-------- Ausgangstext

Seit inzwischen 10 Jahren bietet uns die japanische Firma Zoom handliche Aufnahmegeräte wie aktuell H4nSP, H5 und H6 – um nur ein paar zu nennen. Spätestens seitdem unser Leben, zumindest teilweise, im Web stattfindet und die Daten immer rasanter durch die Kabel geschossen werden reicht es als Musiker aber nicht mehr, nur irgendwie eine Audio-Aufnahme herzustellen. Vielmehr will das Publikum heute auch sehen wer denn da musiziert. Ein Video muss her. Das ist heute schnell gemacht. Die Möglichkeiten sind vielfältig: Video-Kameras oder Fotoapparate mit Videofunktion, ja selbst Handys bieten heute brauchbare Videoqualität. Aber wie sieht es mit dem Ton aus? Die eingebauten Mikrofone der meisten Geräte kommen mit dem Frequenzspektrum und den Schalldrücken zum Beispiel einer Band überhaupt nicht klar.
An dieser Stelle setzte die Firma Zoom vor ein paar Jahren an und vereinte erfolgreiche Handy-Recorder mit Videokameras welche ActionCams sehr ähnlich sind. Herausgekommen ist die Q-Serie. Nach Q1, Q2, Q3 und Q4 liegen uns nun die neuesten Handy Video Recorder zum ausgiebigen Test vor: der kleinere Q4n, direkter Nachfolger des Q4, und der deutlich umfangreichere Q8 welcher auf dem Zoom H5 basiert. Zusätzlich haben wir noch das MS-Stereo Richtrohrmikrofon SSH-6 zum Test erhalten, welches mit dem Q8 aber auch den Handy Recordern H5 und H6 kompatibel ist.
Details
Beide Recorder sind recht klein
Zooms Q4n ist mit knapp 12x5x6 cm bei eingeschobenen Mikrofonen gerade noch so klein, dass er in eine große Jackentasche passt. Bei einem Gewicht von 177 g mit Akku und SD-Karte kann er problemlos mit dem optionalen Zubehör GHM-1 an der Kopfplatte einer Gitarre oder ähnlichem montiert werden.

----------------

* Ihre Aufgabe
Schreiben Sie aus dem Bericht über die Zoom-Recorder den Abschnitt von „Seit inzwischen 10“ bis einschließlich „überhaupt nicht klar.“ wortgetreu ab.

-------- Datenblock

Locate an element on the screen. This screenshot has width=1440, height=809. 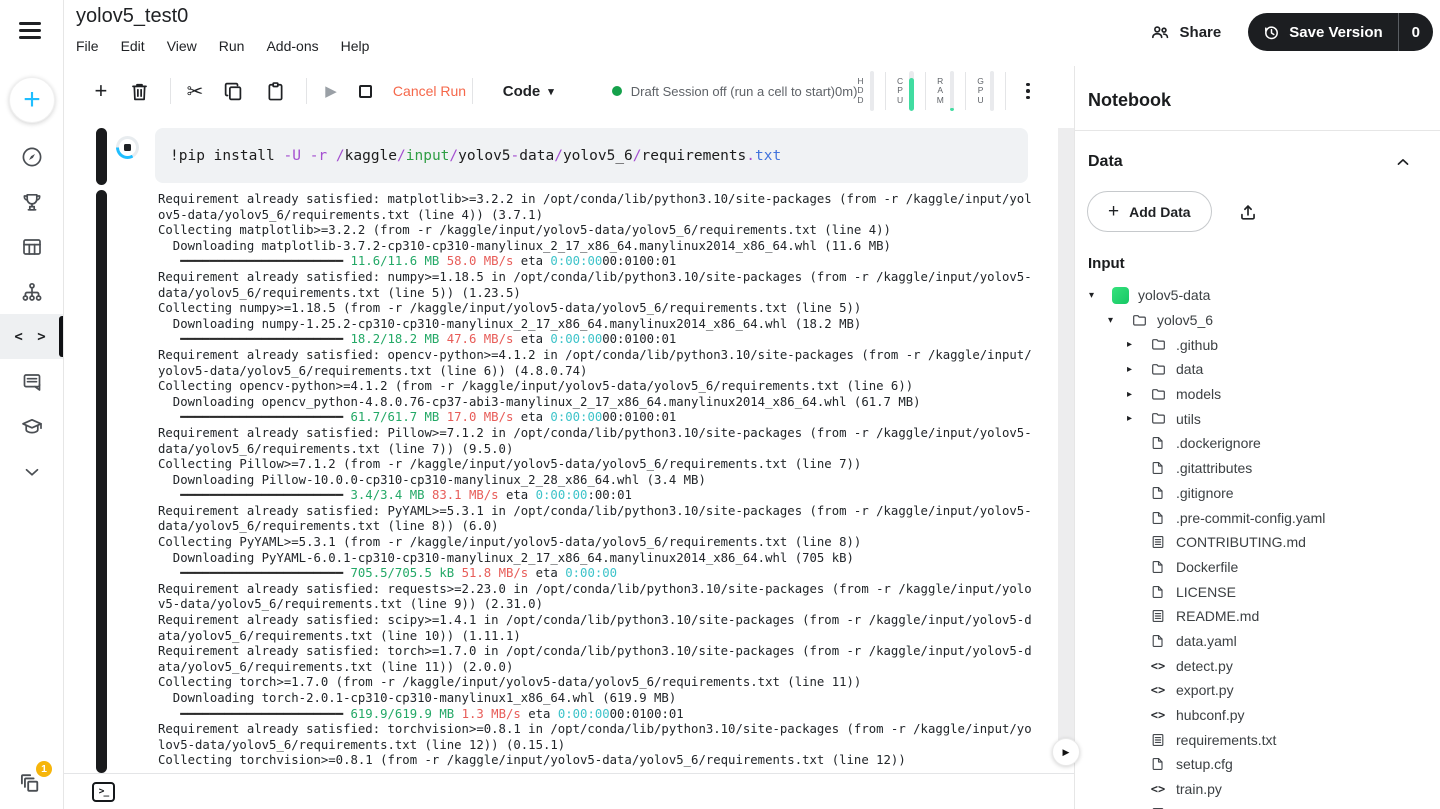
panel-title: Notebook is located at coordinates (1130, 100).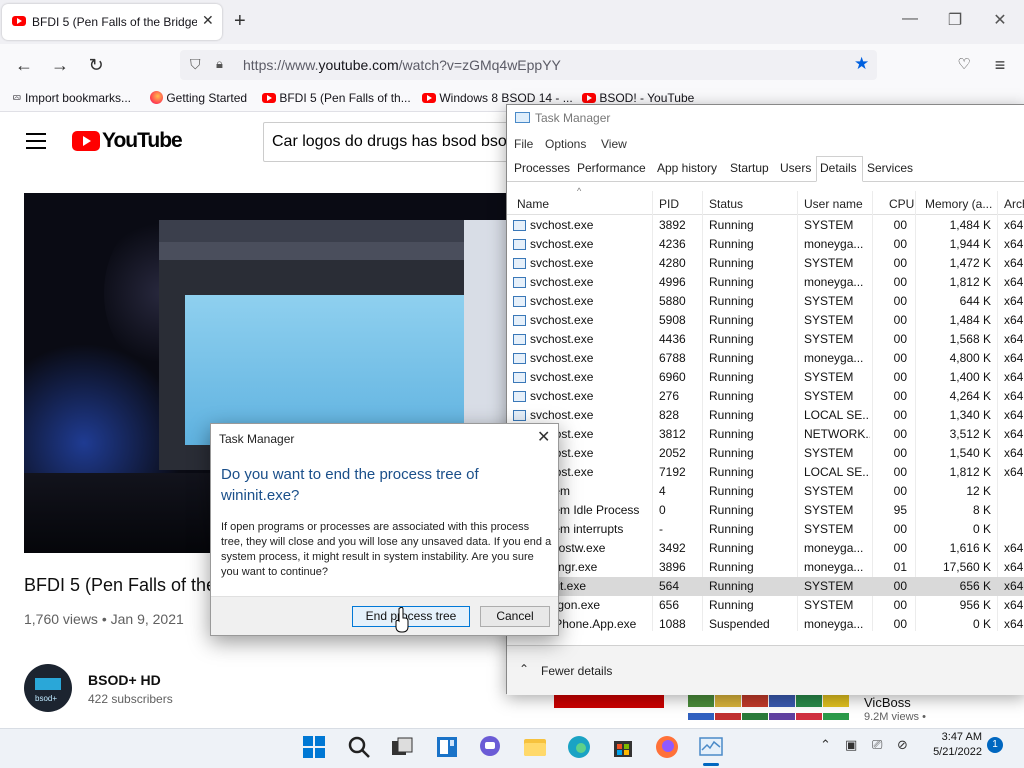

----------------

* Ihre Lösung
Seit inzwischen 10 Jahren bietet uns die japanische Firma Zoom handliche Aufnahmegeräte wie aktuell H4nSP, H5 und H6 – um nur ein paar zu nennen. Spätestens seitdem unser Leben, zumindest teilweise, im Web stattfindet und die Daten immer rasanter durch die Kabel geschossen werden reicht es als Musiker aber nicht mehr, nur irgendwie eine Audio-Aufnahme herzustellen. Vielmehr will das Publikum heute auch sehen wer denn da musiziert. Ein Video muss her. Das ist heute schnell gemacht. Die Möglichkeiten sind vielfältig: Video-Kameras oder Fotoapparate mit Videofunktion, ja selbst Handys bieten heute brauchbare Videoqualität. Aber wie sieht es mit dem Ton aus? Die eingebauten Mikrofone der meisten Geräte kommen mit dem Frequenzspektrum und den Schalldrücken zum Beispiel einer Band überhaupt nicht klar.